- Le Conseil constitutionnel a invalidé une partie de la loi de 2025 qui supprimait les frais bancaires de succession dans certaines situations, notamment en cas de décès d’un mineur.
- Les Sages estiment que cette gratuité imposée aux banques porte une atteinte excessive à la liberté d’entreprendre et à la liberté contractuelle.
Adoptée en 2025 pour alléger les démarches financières des familles endeuillées, la réforme des frais bancaires de succession vient de subir un sérieux revers juridique. Dans une décision publiée samedi au Journal officiel, le Conseil constitutionnel a jugé contraire à la Constitution une partie du dispositif qui imposait la gratuité de ces frais dans plusieurs cas spécifiques.
La décision fait suite à une question prioritaire de constitutionnalité (QPC) déposée par la Caisse d’épargne Grand Est Europe, qui contestait l’obligation faite aux établissements bancaires de renoncer à toute facturation pour certaines opérations successorales.
Une atteinte jugée excessive aux libertés économiques
Dans sa décision, le Conseil constitutionnel considère que le législateur est allé trop loin en imposant une gratuité totale des prestations bancaires liées aux successions concernées.

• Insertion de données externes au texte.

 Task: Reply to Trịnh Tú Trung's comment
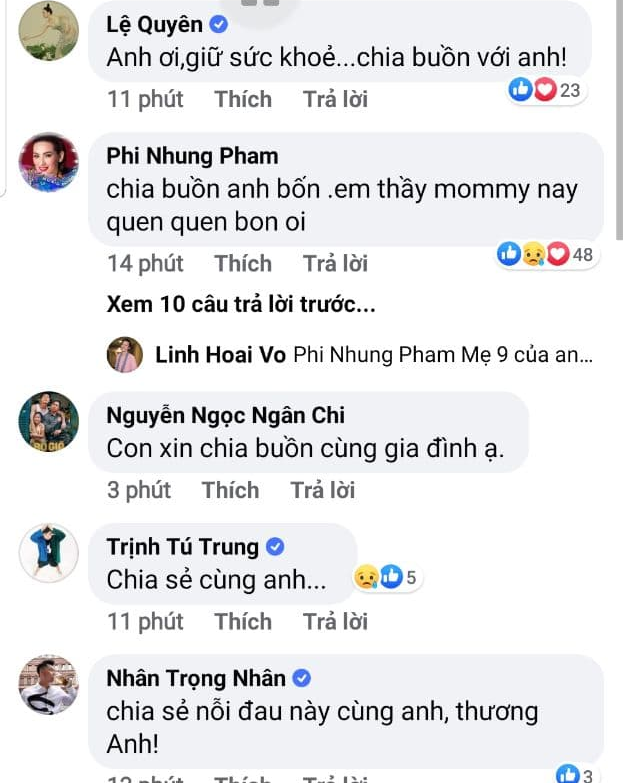335,621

Les Sages estiment qu’« en interdisant aux établissements de crédit toute facturation des opérations » dans certains cas et « quel qu’en soit le coût », le texte porte « une atteinte disproportionnée à la liberté d’entreprendre et à la liberté contractuelle ».
Selon l’institution, la banque requérante reprochait notamment à la loi d’imposer aux établissements « la gratuité de prestations en matière de succession correspondant pourtant à des diligences réelles ». Autrement dit, les banques restaient tenues d’effectuer des démarches administratives et juridiques sans pouvoir en répercuter le coût.
Une mesure née de la polémique sur les « taxes sur le deuil »
La disposition la plus symbolique de la loi concernait les successions de personnes mineures. Les héritiers devaient être totalement exonérés des frais bancaires liés à la clôture des comptes ou produits d’épargne du défunt.
Cette réforme avait été portée dans un contexte de forte émotion après la médiatisation du cas de parents contraints de payer 138 euros pour fermer le Livret A de leur enfant de huit ans, décédé en mai 2021. L’affaire avait alimenté le débat sur ce que certains parlementaires qualifiaient de « taxe sur le deuil ».
Le texte adopté en mai 2025 prévoyait également la gratuité des frais pour les successions les plus simples ou portant sur des montants modestes, inférieurs à un seuil évolutif actuellement fixé à 5 910 euros.
Ce sont précisément ces dispositions que le Conseil constitutionnel a censurées en supprimant les expressions « ne font l’objet d’aucun frais » et « dans les cas suivants » figurant dans le premier paragraphe de la loi.
Le plafonnement des frais validé par les Sages
Si la gratuité automatique est rejetée, le Conseil constitutionnel valide en revanche une autre mesure phare de la réforme : le plafonnement des frais bancaires de succession.
La loi de 2025 prévoit en effet que, dans les situations non couvertes par l’exonération, les frais facturés par les banques ne puissent excéder 1 % du montant total des avoirs détenus par le défunt, dans la limite d’un plafond fixé par décret.
Cette disposition avait également été contestée par la Caisse d’épargne Grand Est Europe. Le Conseil constitutionnel estime toutefois qu’elle respecte l’équilibre entre la protection des consommateurs et les libertés économiques des établissements financiers.
Un équilibre à trouver entre protection des familles et contraintes bancaires
Cette décision relance le débat sur les frais bancaires de succession, régulièrement critiqués par les associations de consommateurs pour leur manque de transparence et leur niveau parfois jugé excessif. Pour les banques, ces frais rémunèrent des opérations administratives complexes liées à l’identification des héritiers, à la clôture des comptes et au règlement des avoirs.